Blog 242: 4.20.12 - 4.20.18

Paul Helm

Calvin borrows the idea of a just war from Augustine. Everything is to be tried in order to preserve the peace before war is declared, though waging war obviously means that reparations must be made, if necessary. A consideration of such reparations naturally leads Calvin to the question of taxation. Rulers are not to be extravagant. The people have not to be tax dodgers. Nothing much has changed, has it?
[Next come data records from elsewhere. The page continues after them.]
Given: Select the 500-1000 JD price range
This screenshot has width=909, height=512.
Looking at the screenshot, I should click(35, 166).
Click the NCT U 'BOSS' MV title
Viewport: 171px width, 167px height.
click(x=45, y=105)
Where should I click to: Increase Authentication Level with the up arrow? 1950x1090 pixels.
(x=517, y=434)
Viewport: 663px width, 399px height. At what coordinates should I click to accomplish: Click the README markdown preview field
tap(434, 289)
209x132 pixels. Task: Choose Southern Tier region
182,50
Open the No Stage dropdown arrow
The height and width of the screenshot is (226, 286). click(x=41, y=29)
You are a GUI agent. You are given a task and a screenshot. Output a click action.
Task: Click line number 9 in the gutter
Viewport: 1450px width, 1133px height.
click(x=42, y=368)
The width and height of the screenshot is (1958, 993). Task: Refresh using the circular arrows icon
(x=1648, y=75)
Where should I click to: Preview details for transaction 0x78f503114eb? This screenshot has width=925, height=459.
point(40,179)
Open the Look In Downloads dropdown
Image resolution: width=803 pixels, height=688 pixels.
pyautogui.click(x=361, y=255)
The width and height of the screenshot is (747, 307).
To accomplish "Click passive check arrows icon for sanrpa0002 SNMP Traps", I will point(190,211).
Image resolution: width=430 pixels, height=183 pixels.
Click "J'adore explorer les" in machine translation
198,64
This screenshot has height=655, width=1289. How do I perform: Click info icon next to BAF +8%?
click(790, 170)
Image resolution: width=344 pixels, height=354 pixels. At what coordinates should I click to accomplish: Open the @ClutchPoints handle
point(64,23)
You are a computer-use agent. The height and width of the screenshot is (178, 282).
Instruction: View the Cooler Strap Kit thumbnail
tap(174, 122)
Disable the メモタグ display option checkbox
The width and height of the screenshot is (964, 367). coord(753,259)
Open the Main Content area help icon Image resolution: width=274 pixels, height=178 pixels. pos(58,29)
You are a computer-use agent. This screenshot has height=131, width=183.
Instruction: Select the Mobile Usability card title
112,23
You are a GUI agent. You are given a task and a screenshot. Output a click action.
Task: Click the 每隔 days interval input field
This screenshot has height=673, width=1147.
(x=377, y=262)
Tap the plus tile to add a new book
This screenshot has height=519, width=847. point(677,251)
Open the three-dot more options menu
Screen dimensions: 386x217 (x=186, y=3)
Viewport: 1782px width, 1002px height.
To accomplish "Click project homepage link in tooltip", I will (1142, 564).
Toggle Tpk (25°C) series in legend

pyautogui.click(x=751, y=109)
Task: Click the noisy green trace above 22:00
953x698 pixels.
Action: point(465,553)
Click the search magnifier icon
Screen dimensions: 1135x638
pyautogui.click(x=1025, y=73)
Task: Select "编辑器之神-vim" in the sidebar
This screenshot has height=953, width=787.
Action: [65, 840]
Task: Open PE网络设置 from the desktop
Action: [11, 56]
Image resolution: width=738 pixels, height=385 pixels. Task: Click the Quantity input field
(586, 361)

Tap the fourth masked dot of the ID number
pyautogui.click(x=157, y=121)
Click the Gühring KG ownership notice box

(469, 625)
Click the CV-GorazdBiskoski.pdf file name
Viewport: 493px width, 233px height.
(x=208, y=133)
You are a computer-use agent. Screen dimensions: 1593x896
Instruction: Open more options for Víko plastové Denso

From the magistracy Calvin turns his attention to laws. Basically 'There are some who deny that a commonwealth is duly framed which neglects the political system of Moses, and is ruled by the common laws of nations'. (1502) Don't be fooled by the double negative here: Calvin is telling us that he is not a theonomist, isn't he? He accepts the traditional three-fold distinction of Mosaic law, but argues only for the perpetuity of the first, the moral law. Further he thinks that the variety of systems of laws across nations should be respected, provided that these laws reflect common norms, as they usually do: the norms of the natural law and especially 'equity'.   The discretion we are permitted is to cover only the mode of punishment for infringements; at least Calvin gives no other example of tolerable differences. Once again, we note that Calvin is not a modern social pluralist. Neverteless, his attitude did much to 'internationalise' Calvin's arm of the Reformation. As regards the civil law the Christian may use litigation, but not out of vengeance, defending only what is his by right. Nevertheless, 'an upright litigant is rare'.